Records from a collection:
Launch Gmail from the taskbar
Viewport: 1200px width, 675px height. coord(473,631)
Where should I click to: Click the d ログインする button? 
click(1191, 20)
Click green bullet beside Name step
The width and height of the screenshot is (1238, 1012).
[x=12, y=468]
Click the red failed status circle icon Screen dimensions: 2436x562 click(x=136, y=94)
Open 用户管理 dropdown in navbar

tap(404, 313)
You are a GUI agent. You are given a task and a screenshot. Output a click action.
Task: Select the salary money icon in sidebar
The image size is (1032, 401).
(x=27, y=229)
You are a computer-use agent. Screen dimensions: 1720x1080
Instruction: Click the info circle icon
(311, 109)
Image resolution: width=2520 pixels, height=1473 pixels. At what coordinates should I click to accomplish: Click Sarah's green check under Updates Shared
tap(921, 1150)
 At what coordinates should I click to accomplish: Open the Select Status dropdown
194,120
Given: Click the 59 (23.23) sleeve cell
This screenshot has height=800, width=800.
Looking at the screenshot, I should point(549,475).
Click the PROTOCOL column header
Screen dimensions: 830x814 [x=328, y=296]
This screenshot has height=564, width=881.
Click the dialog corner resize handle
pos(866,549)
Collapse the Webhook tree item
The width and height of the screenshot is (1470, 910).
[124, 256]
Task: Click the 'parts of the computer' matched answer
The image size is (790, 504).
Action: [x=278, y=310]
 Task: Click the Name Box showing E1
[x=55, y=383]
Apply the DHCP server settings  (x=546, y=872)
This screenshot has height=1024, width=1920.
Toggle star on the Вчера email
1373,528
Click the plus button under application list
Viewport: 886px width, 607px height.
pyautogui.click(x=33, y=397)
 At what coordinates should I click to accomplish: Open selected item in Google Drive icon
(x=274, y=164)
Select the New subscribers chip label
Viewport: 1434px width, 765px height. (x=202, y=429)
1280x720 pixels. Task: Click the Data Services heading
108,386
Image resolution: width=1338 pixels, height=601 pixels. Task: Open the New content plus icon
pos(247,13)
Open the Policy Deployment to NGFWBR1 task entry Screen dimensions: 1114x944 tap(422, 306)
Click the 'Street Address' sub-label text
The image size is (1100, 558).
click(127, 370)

| What is being asked |
Output exactly the lines from the one containing "This screenshot has height=1024, width=1920." through the last line of the records, both included. Output nothing else.

| Answer area |
This screenshot has height=1024, width=1920.
Toggle star on the Вчера email
1373,528
Click the plus button under application list
Viewport: 886px width, 607px height.
pyautogui.click(x=33, y=397)
 At what coordinates should I click to accomplish: Open selected item in Google Drive icon
(x=274, y=164)
Select the New subscribers chip label
Viewport: 1434px width, 765px height. (x=202, y=429)
1280x720 pixels. Task: Click the Data Services heading
108,386
Image resolution: width=1338 pixels, height=601 pixels. Task: Open the New content plus icon
pos(247,13)
Open the Policy Deployment to NGFWBR1 task entry Screen dimensions: 1114x944 tap(422, 306)
Click the 'Street Address' sub-label text
The image size is (1100, 558).
click(127, 370)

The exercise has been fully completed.